_Supplied material_.
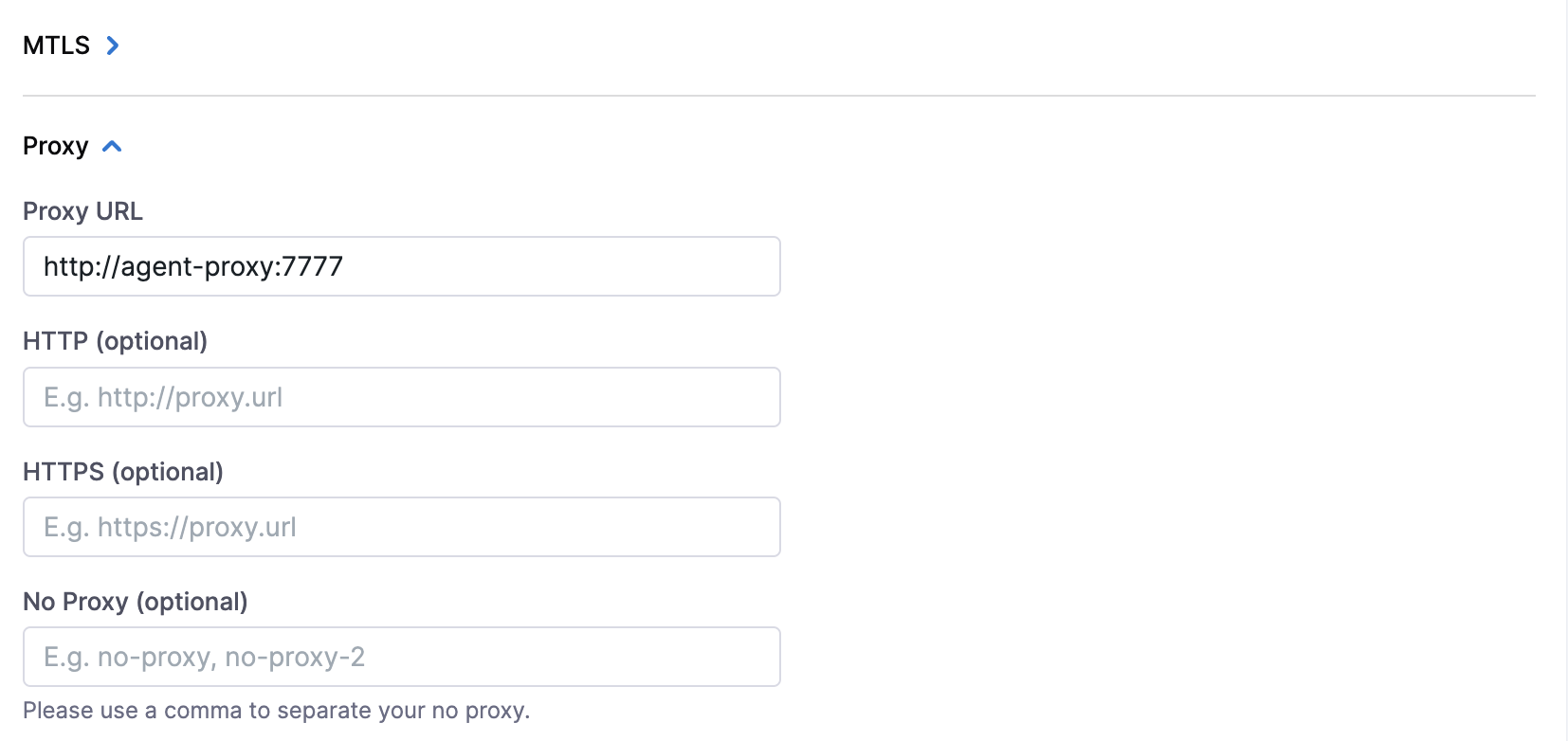Screen dimensions: 1568x741
Task: Click the "E.g. https://proxy.url" placeholder text
Action: (170, 527)
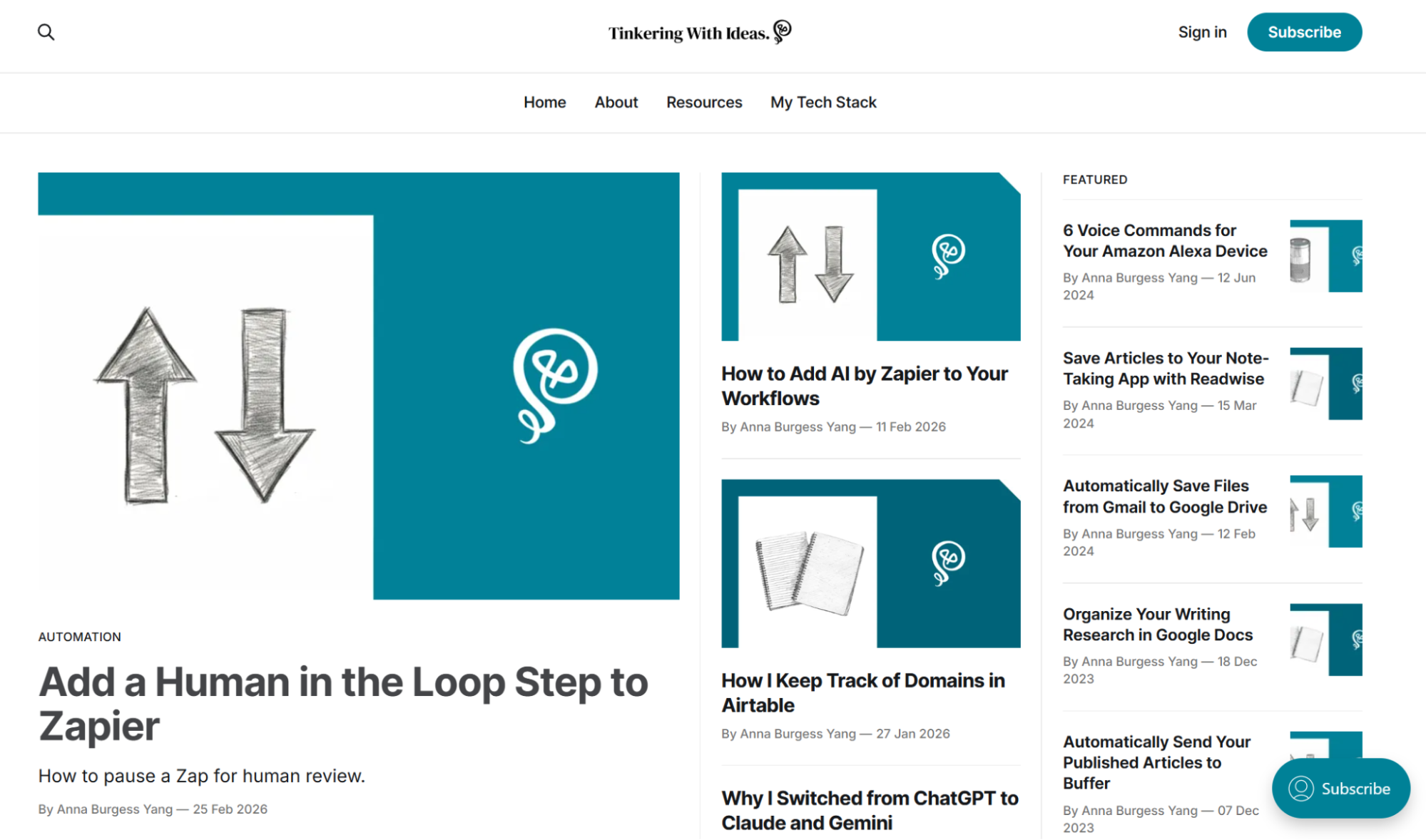Open the About page
The image size is (1426, 840).
tap(616, 102)
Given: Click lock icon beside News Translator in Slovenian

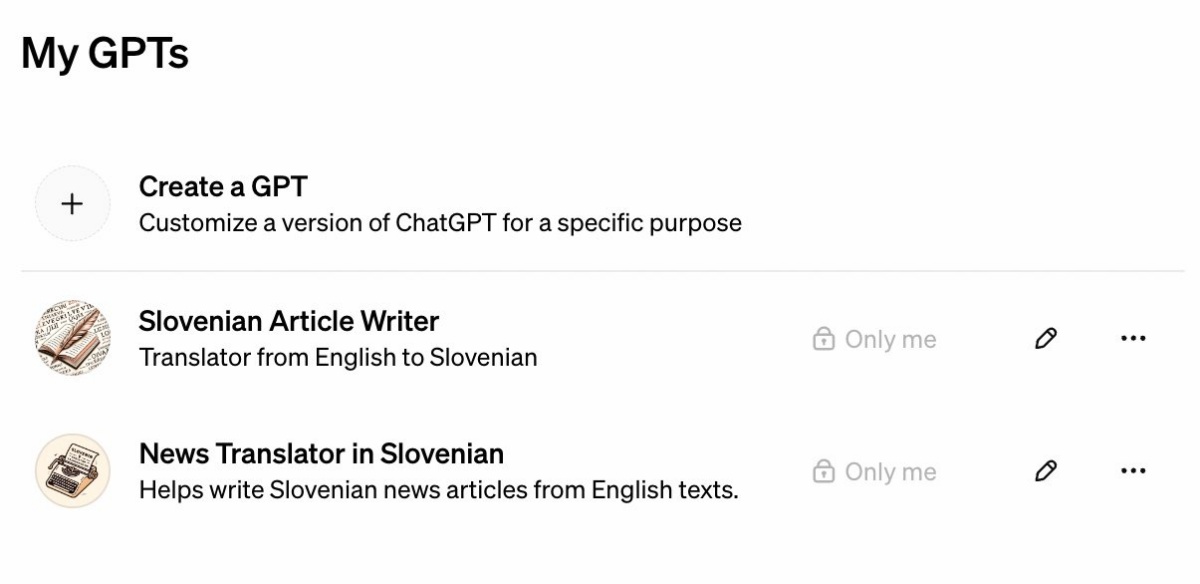Looking at the screenshot, I should pos(823,471).
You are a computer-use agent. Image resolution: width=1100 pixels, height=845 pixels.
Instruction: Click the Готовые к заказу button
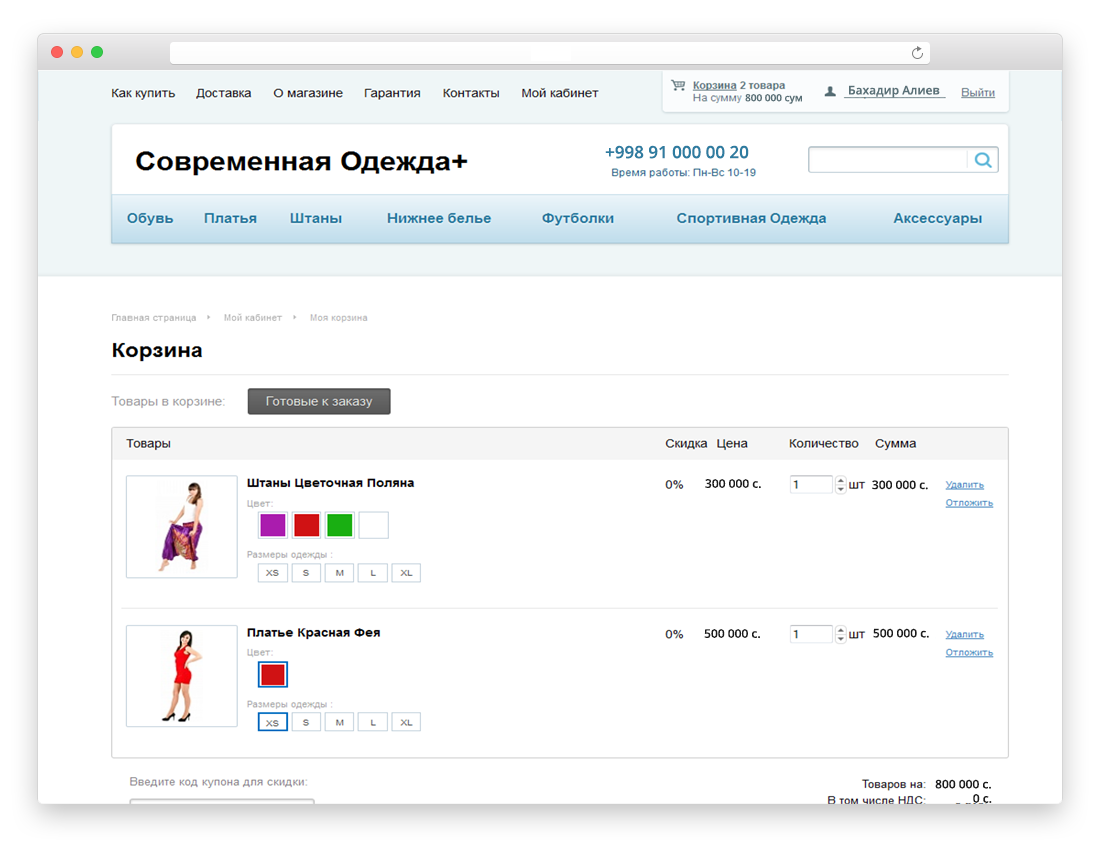tap(319, 401)
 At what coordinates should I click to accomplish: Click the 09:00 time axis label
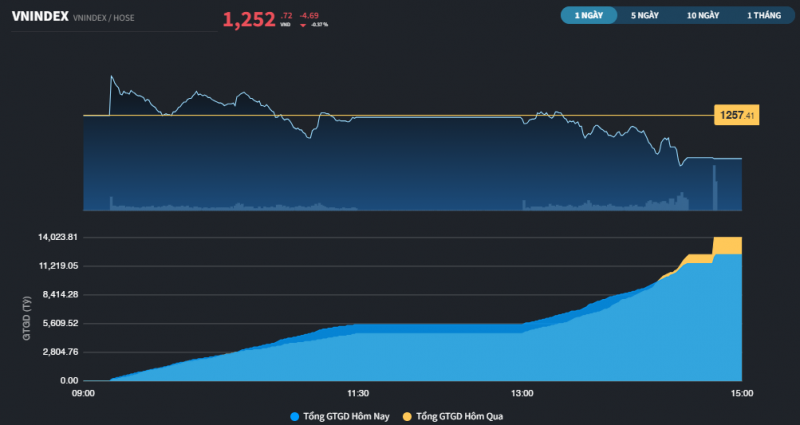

_Given instruction_. Locate every line in the listing above that contains the word "Click" and copy each of those lines in full.

_Reply_.
Task: Click the "E.g. https://proxy.url" placeholder text
Given: Click lock icon beside News Translator in Slovenian
Instruction: Click the Готовые к заказу button
 At what coordinates should I click to accomplish: Click the 09:00 time axis label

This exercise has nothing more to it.